大丈夫そうに見えたボールガールだったが…
主審が様子を見に行ったとき、また、そのあと加藤が謝罪に行ったとき、ボールガールは「大丈夫」と応じているように見える。だが、事が大きくなるにつれ、彼女はパニックを起こしたのではないか。胸を押さえていたが、どこかを負傷した様子ではない。激しく泣きじゃくり、そのうち過呼吸状態に陥ったのか。これは想像だが、スタッフとしての責任感から、自分のせいで試合が台無しになるのを恐れたのかもしれない。
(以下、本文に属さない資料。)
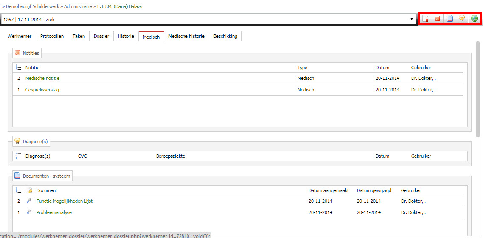
Task: Select the Protocollen tab
Action: [x=52, y=36]
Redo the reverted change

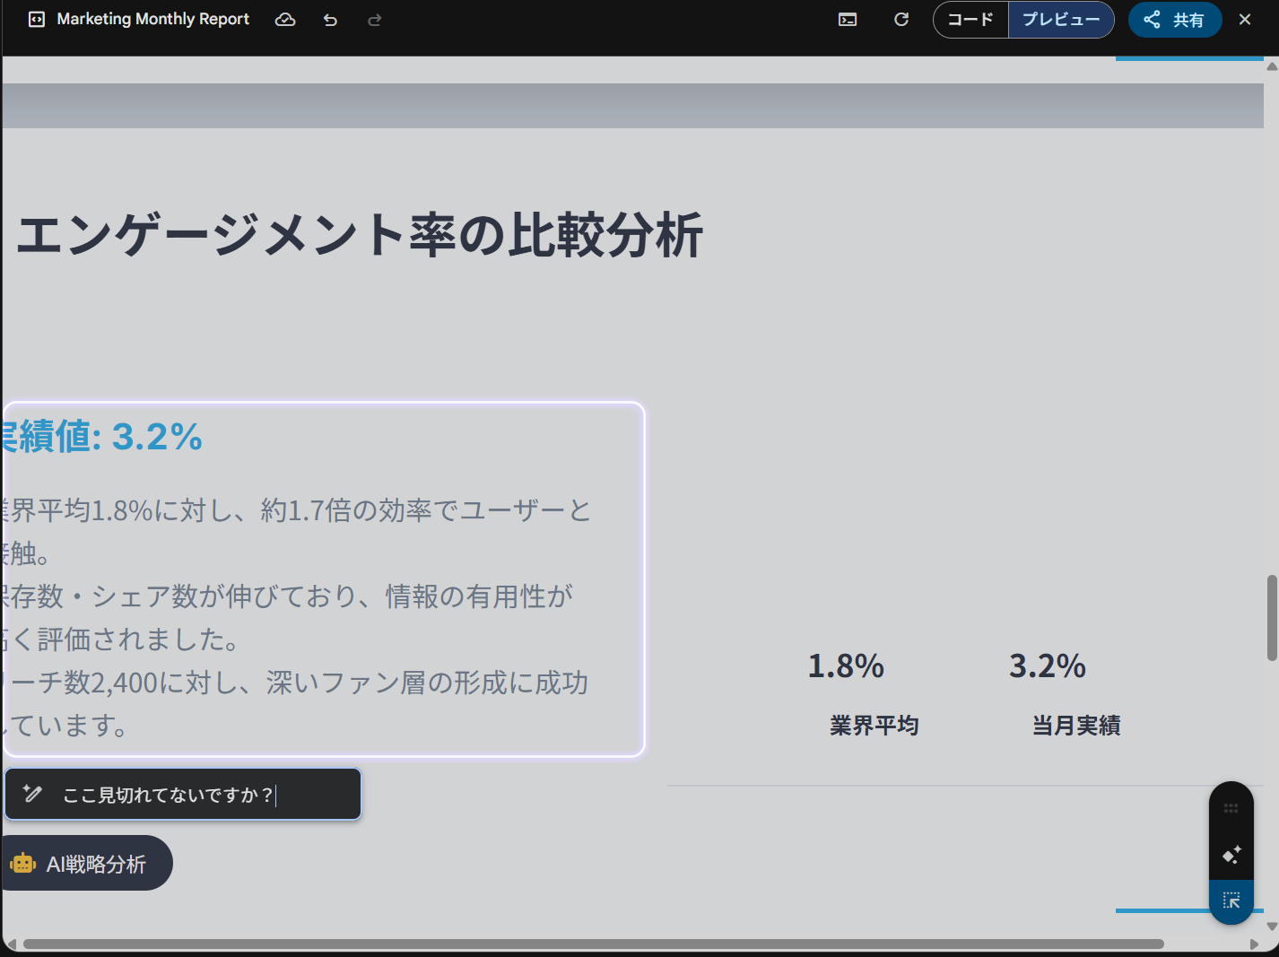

現地プレスセンターのモニターに流れる映像では、4人の選手とレフェリーらの会話は断片的にしか耳に入ってこなかったが、外国の通信社による報道なども参照すると、相手ペアはレフェリーとスーパーバイザーに「失格だ」と強く主張したようだ。
線審にボールを当てたジョコビッチも失格に
昨年の全仏では、女子選手が苛立ってラケットを投げ、跳ねたラケットが観客席の子供をかすめる出来事があった。このとき大会側は失格ではなく警告としたが、処分は寛大すぎるという声もあったと記憶している。昨年のウィンブルドンではステファノス・チチパス(ギリシャ)が観客席にボールを打ち込んだが、不問にされた。一方で、厳しい処分が科されたものでは、20年全米オープンでノバク・ジョコビッチ(セルビア)が腹立ちまぎれに、方向を確認せずに打ったボールが線審に当たり、失格となった例もある。
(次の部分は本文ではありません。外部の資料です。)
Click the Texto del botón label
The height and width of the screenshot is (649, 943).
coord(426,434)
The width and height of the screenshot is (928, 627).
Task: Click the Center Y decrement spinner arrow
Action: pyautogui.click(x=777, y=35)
こうしたアクシデントをすべて把握しているレフェリーとスーパーバイザーが総合的に判断し、厳格にルールを適用したと思われる。
ボールガールを「立たせたまま」の謎
気になるのは、ボールガールをしばらくコートに立たせたままにしたことだ。これは主審とボールパーソンの管理者の不手際だろう。業務を続けられないのは明らかなのだから、早々に外に連れ出して落ち着かせ、そのうえで話を聞くべきだった。ただ、ボールガールを退場させなかったのは、その場にとどめ、時間を置かずに事情を聞きたかったから、と見ることもできる。ともあれ、泣きじゃくる様子を見たレフェリーとスーパーバイザーは、事態を重く受け止めただろう。それが加藤の行為が非常に危険であったと判断する根拠になった可能性がある。